Pop culture obsessives writing for the pop culture obsessed.
Pop culture obsessives writing for the pop culture obsessed.

Screaming Females move forward by looking back

Illustration for article titled Screaming Females move forward by looking back

Screaming Females are almost the Wes Anderson of rock at this point. Their albums, like Anderson’s films, are a repository of disparate influences and tropes, yet so completely appropriated into a form all their own that they become a highly idiosyncratic and singular vision, unmistakable for anyone else’s work. You know a Screaming Females song the instant you hear it. And with Rose Mountain, the band has grown up; it’s a clear continuation of the same blistering-yet-mannered rock onslaught, but the music feels like a progression—the sound of Screaming Females moving forward by looking back.

The tracks on Rose Mountain work to unseat expectations. Rather than the presumed next part, songs will often make bold deviations—not shocking (the group has never been one for simply verse-chorus-verse), but also not predictable. The title track is arguably the epitome of this—starting off with a pulsing, echoing throb reminiscent of Van Halen’s “Everybody Wants Some,” before abruptly pulling back for a theme that quietly, almost daintily plucks notes from the air like flower petals. “Ooh-ooh” melodies back up Marissa Paternoster’s plaintive sing-song. They’ve stopped trying to replicate the live Females experience on record—recording with Steve Albini is likely the closest they’ll ever get to that goal—and instead started trying something else: a Females album that becomes an experience unto itself.

Playing guess-the-influence has always been part of the fun, and the band embraces classic pop hooks and structures in some of its most overt ways yet. It’s a broad palette: There are ’50s-style swing moments and ’60s pop-rock nuggets amid the heavy dollop of rock swagger the band has always employed. “It’s Not Fair” is practically stately, and barely a minute long. “Hopeless” employs organ sounds to create an old-fashioned farewell jam: “Don’t count on me again / I’ll obsess on our encounters / I want us to be friends.” It’s pretty and pained.

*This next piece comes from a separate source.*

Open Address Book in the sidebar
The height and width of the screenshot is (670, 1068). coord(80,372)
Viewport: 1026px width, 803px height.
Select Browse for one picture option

That’s not to say it’s a radical departure—the album still kicks and seethes with the jagged riffs and hollering vocals that have defined Screaming Females. “Ripe” and “Burning Car” both fume and fuss; “Triumph,” a bass-driven thumper, draws on classic-rock stylings before launching into its chorus. It’s a fusion of everything the band does best: a slick, jaunty rhythm, sharp lyrics that feel intimate even when they’re abstract, and a bridge that journeys far afield of the initial riff, into Zeppelin territory, before crashing back into its signature sound. “Criminal Image” closes the record with a riff and rhythm that could be pulled from late-’70s Southern groove-rock bands. Bad Company analogies wouldn’t be out of place—but neither would references to Soundgarden.

Comparisons of Paternoster’s vocals to those of Sleater-Kinney’s Corin Tucker are understandable—they both howl with a wistful vibrato that can blow doors off hinges. However, less acknowledged is the bold theatricality that Paternoster often infuses into her vocals. Her shouts and wails are layered with elements of showmanship and the demeanor of a sassy carnival barker that harks back to other great punk frontwomen, like Lunachicks’ Theo Kogan, or—reaching even further back—someone like David Lee Roth. It’s one of the things that has always set the band apart: the fusion of open-hearted passion and let’s-put-on-a-show dramatics, with equal mastery of both. And with their new album, Screaming Females have evolved by delving even deeper into their influences, resulting in an album that, surprisingly enough, would fit the description of refined. It may not be their best—it’ll be hard to top Ugly—but it’s taking steps in a new direction, and positioning the band for even greater things to come.